● **Source information**

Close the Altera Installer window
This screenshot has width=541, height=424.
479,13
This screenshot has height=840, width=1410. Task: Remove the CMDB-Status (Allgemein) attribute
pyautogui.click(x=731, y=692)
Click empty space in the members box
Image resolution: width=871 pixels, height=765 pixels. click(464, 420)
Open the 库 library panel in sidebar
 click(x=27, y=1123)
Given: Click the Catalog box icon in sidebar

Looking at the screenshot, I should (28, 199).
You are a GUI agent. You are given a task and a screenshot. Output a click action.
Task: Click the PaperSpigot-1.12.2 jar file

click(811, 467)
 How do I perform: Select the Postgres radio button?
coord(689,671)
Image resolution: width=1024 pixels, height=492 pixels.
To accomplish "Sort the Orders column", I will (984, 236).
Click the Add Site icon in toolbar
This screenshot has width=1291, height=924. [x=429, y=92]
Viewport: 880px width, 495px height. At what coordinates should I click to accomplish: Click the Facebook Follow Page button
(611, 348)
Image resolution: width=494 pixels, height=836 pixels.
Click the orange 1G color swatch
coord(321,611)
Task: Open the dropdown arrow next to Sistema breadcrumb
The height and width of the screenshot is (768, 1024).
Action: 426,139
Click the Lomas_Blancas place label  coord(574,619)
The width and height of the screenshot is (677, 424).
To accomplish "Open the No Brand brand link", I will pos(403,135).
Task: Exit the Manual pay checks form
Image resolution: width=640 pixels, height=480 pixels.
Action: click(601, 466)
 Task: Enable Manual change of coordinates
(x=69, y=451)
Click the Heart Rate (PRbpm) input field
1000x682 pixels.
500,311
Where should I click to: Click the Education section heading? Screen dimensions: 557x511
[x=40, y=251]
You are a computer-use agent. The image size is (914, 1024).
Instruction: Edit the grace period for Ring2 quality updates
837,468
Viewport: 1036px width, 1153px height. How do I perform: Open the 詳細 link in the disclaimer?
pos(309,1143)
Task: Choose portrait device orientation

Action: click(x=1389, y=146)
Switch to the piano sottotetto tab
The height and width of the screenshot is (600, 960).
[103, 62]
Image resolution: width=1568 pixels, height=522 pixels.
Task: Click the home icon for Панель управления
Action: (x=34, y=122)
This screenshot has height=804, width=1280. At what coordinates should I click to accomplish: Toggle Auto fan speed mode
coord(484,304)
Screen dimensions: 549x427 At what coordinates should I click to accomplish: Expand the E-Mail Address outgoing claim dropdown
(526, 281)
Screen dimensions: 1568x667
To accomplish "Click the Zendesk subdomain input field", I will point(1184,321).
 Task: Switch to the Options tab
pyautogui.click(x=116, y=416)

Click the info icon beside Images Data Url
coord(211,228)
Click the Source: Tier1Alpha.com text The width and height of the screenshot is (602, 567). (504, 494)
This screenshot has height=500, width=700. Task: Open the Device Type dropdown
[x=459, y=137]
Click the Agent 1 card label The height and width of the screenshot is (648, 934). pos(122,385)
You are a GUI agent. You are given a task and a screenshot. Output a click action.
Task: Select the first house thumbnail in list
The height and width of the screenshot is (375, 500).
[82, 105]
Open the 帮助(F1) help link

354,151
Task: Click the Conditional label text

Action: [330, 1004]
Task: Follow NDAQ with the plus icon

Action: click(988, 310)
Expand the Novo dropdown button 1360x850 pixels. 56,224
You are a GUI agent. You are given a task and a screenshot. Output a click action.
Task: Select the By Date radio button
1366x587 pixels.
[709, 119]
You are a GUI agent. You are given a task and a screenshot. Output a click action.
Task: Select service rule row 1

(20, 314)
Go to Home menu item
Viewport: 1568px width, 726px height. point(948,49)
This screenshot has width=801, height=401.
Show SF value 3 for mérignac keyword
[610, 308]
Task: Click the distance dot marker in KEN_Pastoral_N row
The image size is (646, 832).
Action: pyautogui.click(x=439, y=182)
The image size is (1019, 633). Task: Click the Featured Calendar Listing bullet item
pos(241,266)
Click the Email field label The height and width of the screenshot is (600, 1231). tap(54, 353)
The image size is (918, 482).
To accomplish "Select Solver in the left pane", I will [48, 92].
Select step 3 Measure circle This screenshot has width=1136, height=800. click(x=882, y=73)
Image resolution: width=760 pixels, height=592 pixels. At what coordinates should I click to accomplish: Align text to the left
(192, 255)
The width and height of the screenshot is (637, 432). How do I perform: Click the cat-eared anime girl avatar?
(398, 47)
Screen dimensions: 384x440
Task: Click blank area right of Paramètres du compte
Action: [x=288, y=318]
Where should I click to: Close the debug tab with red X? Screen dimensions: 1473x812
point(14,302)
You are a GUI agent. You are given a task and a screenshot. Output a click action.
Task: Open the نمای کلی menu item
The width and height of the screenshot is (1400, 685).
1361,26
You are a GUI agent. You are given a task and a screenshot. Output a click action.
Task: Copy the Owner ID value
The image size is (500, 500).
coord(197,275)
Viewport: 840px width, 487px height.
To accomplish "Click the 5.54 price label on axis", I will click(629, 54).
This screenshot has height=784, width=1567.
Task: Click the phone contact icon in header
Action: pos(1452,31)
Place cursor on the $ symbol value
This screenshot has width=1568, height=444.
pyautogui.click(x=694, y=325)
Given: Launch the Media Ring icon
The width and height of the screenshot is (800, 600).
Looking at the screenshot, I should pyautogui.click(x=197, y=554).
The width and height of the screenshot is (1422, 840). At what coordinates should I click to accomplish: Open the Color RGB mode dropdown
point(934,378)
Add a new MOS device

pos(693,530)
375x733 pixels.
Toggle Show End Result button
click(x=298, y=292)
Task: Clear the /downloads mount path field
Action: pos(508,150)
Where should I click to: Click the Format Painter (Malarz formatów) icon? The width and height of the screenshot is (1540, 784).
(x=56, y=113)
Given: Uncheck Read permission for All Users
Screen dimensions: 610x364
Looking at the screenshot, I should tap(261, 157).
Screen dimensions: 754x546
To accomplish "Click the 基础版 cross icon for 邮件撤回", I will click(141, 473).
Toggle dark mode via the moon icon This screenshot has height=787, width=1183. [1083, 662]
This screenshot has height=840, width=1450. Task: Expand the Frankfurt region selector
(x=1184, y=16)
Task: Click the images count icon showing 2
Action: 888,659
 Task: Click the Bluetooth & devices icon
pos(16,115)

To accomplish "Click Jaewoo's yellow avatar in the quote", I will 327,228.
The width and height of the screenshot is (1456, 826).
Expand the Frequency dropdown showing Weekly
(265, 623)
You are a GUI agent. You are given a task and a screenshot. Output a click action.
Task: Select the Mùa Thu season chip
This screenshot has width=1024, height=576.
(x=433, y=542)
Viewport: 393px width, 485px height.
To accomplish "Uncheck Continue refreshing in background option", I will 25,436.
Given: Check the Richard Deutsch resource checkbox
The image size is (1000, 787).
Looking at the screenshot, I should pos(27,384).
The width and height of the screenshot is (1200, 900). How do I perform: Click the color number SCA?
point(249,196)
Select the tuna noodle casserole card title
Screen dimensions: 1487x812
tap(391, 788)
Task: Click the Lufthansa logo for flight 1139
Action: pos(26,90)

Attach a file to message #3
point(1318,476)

● **Aim of the task**
Return all of the data precisely as it appears.

● **Output of the task**
Close the Altera Installer window
This screenshot has width=541, height=424.
479,13
This screenshot has height=840, width=1410. Task: Remove the CMDB-Status (Allgemein) attribute
pyautogui.click(x=731, y=692)
Click empty space in the members box
Image resolution: width=871 pixels, height=765 pixels. click(464, 420)
Open the 库 library panel in sidebar
 click(x=27, y=1123)
Given: Click the Catalog box icon in sidebar

Looking at the screenshot, I should (28, 199).
You are a GUI agent. You are given a task and a screenshot. Output a click action.
Task: Click the PaperSpigot-1.12.2 jar file

click(811, 467)
 How do I perform: Select the Postgres radio button?
coord(689,671)
Image resolution: width=1024 pixels, height=492 pixels.
To accomplish "Sort the Orders column", I will (984, 236).
Click the Add Site icon in toolbar
This screenshot has width=1291, height=924. [x=429, y=92]
Viewport: 880px width, 495px height. At what coordinates should I click to accomplish: Click the Facebook Follow Page button
(611, 348)
Image resolution: width=494 pixels, height=836 pixels.
Click the orange 1G color swatch
coord(321,611)
Task: Open the dropdown arrow next to Sistema breadcrumb
The height and width of the screenshot is (768, 1024).
Action: 426,139
Click the Lomas_Blancas place label  coord(574,619)
The width and height of the screenshot is (677, 424).
To accomplish "Open the No Brand brand link", I will pos(403,135).
Task: Exit the Manual pay checks form
Image resolution: width=640 pixels, height=480 pixels.
Action: click(601, 466)
 Task: Enable Manual change of coordinates
(x=69, y=451)
Click the Heart Rate (PRbpm) input field
1000x682 pixels.
500,311
Where should I click to: Click the Education section heading? Screen dimensions: 557x511
[x=40, y=251]
You are a computer-use agent. The image size is (914, 1024).
Instruction: Edit the grace period for Ring2 quality updates
837,468
Viewport: 1036px width, 1153px height. How do I perform: Open the 詳細 link in the disclaimer?
pos(309,1143)
Task: Choose portrait device orientation

Action: click(x=1389, y=146)
Switch to the piano sottotetto tab
The height and width of the screenshot is (600, 960).
[103, 62]
Image resolution: width=1568 pixels, height=522 pixels.
Task: Click the home icon for Панель управления
Action: (x=34, y=122)
This screenshot has height=804, width=1280. At what coordinates should I click to accomplish: Toggle Auto fan speed mode
coord(484,304)
Screen dimensions: 549x427 At what coordinates should I click to accomplish: Expand the E-Mail Address outgoing claim dropdown
(526, 281)
Screen dimensions: 1568x667
To accomplish "Click the Zendesk subdomain input field", I will point(1184,321).
 Task: Switch to the Options tab
pyautogui.click(x=116, y=416)

Click the info icon beside Images Data Url
coord(211,228)
Click the Source: Tier1Alpha.com text The width and height of the screenshot is (602, 567). (504, 494)
This screenshot has height=500, width=700. Task: Open the Device Type dropdown
[x=459, y=137]
Click the Agent 1 card label The height and width of the screenshot is (648, 934). pos(122,385)
You are a GUI agent. You are given a task and a screenshot. Output a click action.
Task: Select the first house thumbnail in list
The height and width of the screenshot is (375, 500).
[82, 105]
Open the 帮助(F1) help link

354,151
Task: Click the Conditional label text

Action: [330, 1004]
Task: Follow NDAQ with the plus icon

Action: click(988, 310)
Expand the Novo dropdown button 1360x850 pixels. 56,224
You are a GUI agent. You are given a task and a screenshot. Output a click action.
Task: Select the By Date radio button
1366x587 pixels.
[709, 119]
You are a GUI agent. You are given a task and a screenshot. Output a click action.
Task: Select service rule row 1

(20, 314)
Go to Home menu item
Viewport: 1568px width, 726px height. point(948,49)
This screenshot has width=801, height=401.
Show SF value 3 for mérignac keyword
[610, 308]
Task: Click the distance dot marker in KEN_Pastoral_N row
The image size is (646, 832).
Action: pyautogui.click(x=439, y=182)
The image size is (1019, 633). Task: Click the Featured Calendar Listing bullet item
pos(241,266)
Click the Email field label The height and width of the screenshot is (600, 1231). tap(54, 353)
The image size is (918, 482).
To accomplish "Select Solver in the left pane", I will [48, 92].
Select step 3 Measure circle This screenshot has width=1136, height=800. click(x=882, y=73)
Image resolution: width=760 pixels, height=592 pixels. At what coordinates should I click to accomplish: Align text to the left
(192, 255)
The width and height of the screenshot is (637, 432). How do I perform: Click the cat-eared anime girl avatar?
(398, 47)
Screen dimensions: 384x440
Task: Click blank area right of Paramètres du compte
Action: [x=288, y=318]
Where should I click to: Close the debug tab with red X? Screen dimensions: 1473x812
point(14,302)
You are a GUI agent. You are given a task and a screenshot. Output a click action.
Task: Open the نمای کلی menu item
The width and height of the screenshot is (1400, 685).
1361,26
You are a GUI agent. You are given a task and a screenshot. Output a click action.
Task: Copy the Owner ID value
The image size is (500, 500).
coord(197,275)
Viewport: 840px width, 487px height.
To accomplish "Click the 5.54 price label on axis", I will click(629, 54).
This screenshot has height=784, width=1567.
Task: Click the phone contact icon in header
Action: pos(1452,31)
Place cursor on the $ symbol value
This screenshot has width=1568, height=444.
pyautogui.click(x=694, y=325)
Given: Launch the Media Ring icon
The width and height of the screenshot is (800, 600).
Looking at the screenshot, I should pyautogui.click(x=197, y=554).
The width and height of the screenshot is (1422, 840). At what coordinates should I click to accomplish: Open the Color RGB mode dropdown
point(934,378)
Add a new MOS device

pos(693,530)
375x733 pixels.
Toggle Show End Result button
click(x=298, y=292)
Task: Clear the /downloads mount path field
Action: pos(508,150)
Where should I click to: Click the Format Painter (Malarz formatów) icon? The width and height of the screenshot is (1540, 784).
(x=56, y=113)
Given: Uncheck Read permission for All Users
Screen dimensions: 610x364
Looking at the screenshot, I should tap(261, 157).
Screen dimensions: 754x546
To accomplish "Click the 基础版 cross icon for 邮件撤回", I will click(141, 473).
Toggle dark mode via the moon icon This screenshot has height=787, width=1183. [1083, 662]
This screenshot has height=840, width=1450. Task: Expand the Frankfurt region selector
(x=1184, y=16)
Task: Click the images count icon showing 2
Action: 888,659
 Task: Click the Bluetooth & devices icon
pos(16,115)

To accomplish "Click Jaewoo's yellow avatar in the quote", I will 327,228.
The width and height of the screenshot is (1456, 826).
Expand the Frequency dropdown showing Weekly
(265, 623)
You are a GUI agent. You are given a task and a screenshot. Output a click action.
Task: Select the Mùa Thu season chip
This screenshot has width=1024, height=576.
(x=433, y=542)
Viewport: 393px width, 485px height.
To accomplish "Uncheck Continue refreshing in background option", I will 25,436.
Given: Check the Richard Deutsch resource checkbox
The image size is (1000, 787).
Looking at the screenshot, I should pos(27,384).
The width and height of the screenshot is (1200, 900). How do I perform: Click the color number SCA?
point(249,196)
Select the tuna noodle casserole card title
Screen dimensions: 1487x812
tap(391, 788)
Task: Click the Lufthansa logo for flight 1139
Action: pos(26,90)

Attach a file to message #3
point(1318,476)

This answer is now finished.